Pesaro
Una regina con alti e bassi
Un'opera non propriamente popolare nè nota benchè importante nella carriera del Maestro e che anche propone per la prima volta prossime meraviglie più un ruolo protagonista per la Colbran – che pone sempre dei problemi quando si tratta di cercare una cantante che ne evochi la vocalità – e per giunta con ruoli importanti per due tenori di grande importanza che allora erano di casa a Napoli…. è forse troppo difficile per sperare che gli astri arridano al progetto e si possa finalmente capire se questo è davvero un grande titolo di Rossini. Se pensiamo che in altri casi forse più disperati è successo, e mica una volta sola, forse un dubbio su questa Regina d'Inghilterra si può avere. Benchè ‘la' sovrana inglese non pare che abbia ossessionato Rossini quanto Donizetti, il Pesarese curò molto la composizione. Il libretto non è forse tra i migliori e comunque la popolarità dei primi tempi non venne mai ricuperata.
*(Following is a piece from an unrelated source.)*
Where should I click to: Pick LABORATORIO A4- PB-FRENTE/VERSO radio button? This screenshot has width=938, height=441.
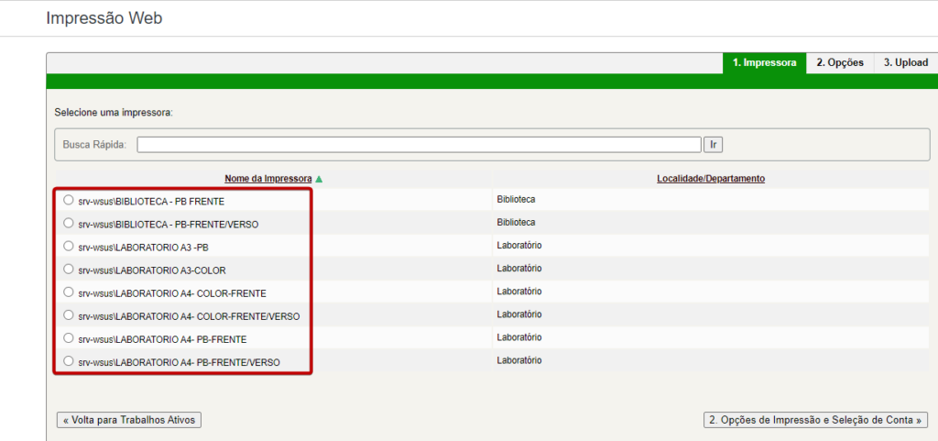click(x=69, y=361)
Il nuovo allestimento di Davide Livermore non è stato del tutto bene accolto, e mi è sembrato che il regista ne fosse sorpreso e alquanto dispiaciuto. A dire il vero riprendeva non solo i soliti collaboratori ma tante delle sue soluzioni predilette (tanti figuranti, già dalla sinfonia, proiezioni, video) e forse non ha pensato a fare una netta differenza tra l'atmosfera di un'opera comica e di una seria , nè che per una lettura moderna e convincente della partitura forse non bastava vestire la regina come l'attuale sovrana (con tanti recitativi al telefono) nè che il perfido Norfolc (come scritto nel libretto) avesse i tratti di Churchill.
Allo stesso modo Evelino Pidò, qui presente per la prima volta, cercava di farci ricordare tutto il tempo che, nonostante la lieta fine, questa era un'opera seria (e non so se a questo fatto dobbiamo ringraziare i ritardandi nella sinfonia, la dinamica che prediligeva accenti enfatici o forti) e la sua bacchetta diventava parecchio inflessibile tenendo conto soprattutto dei bisogni di alcuni dei cantanti.
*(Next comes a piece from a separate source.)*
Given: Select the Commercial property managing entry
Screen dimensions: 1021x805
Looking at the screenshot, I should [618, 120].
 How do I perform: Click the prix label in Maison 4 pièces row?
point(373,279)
Tra questi i più vicini all'ideale erano Sergey Romanovsky (un Leicester accattivante per presenza, dizione e tecnica che potrebbe facilmente evitare qualche nota brusca) e Salome y Jicia (timbro poco grato, ma buona scuola di canto e attrice formidabile nei panni di Matilde, la segreta moglie). Barry Banks canta da tempo e si tratta di un tenore musicale e ottimo attore, ma oggi Norfolc non fa per lui e chi si occupa della compagnia dovrebbe magari rifletterci. Karine Deshayes non sembra la rossiniana ideale (in Francia ha fatto con successo ruoli di mezzosoprano o contraltino). Il registro centrale si è sviluppato molto bene, ma il grave è scarso e/o poco audibile; l'acuto è sufficiente ma cambia colore e consistenza e diventa metallico e fisso. Come virtuosa è volenterosa e si applica nell'aspetto drammatico, ma non so se tutto ciò può servire a far meglio capire il titolo e così assicurargli una presenza meno rara nel repertorio. I comprimari (Marta Pluda e Valentino Buzza) corretti, bene il coro del Teatro Ventidio Basso, istruito da Giovanni Farina, in particolare dopo la prima scena. L'orchestra molto valente se si considera l'aspetto squisitamente tecnico dell'esecuzione. Il pubblico applaudiva ma non con troppo entusiasmo nè per molto tempo.
Jorge Binaghi
22/8/2021
La foto del servizio è di Studio Amati Bacciardi.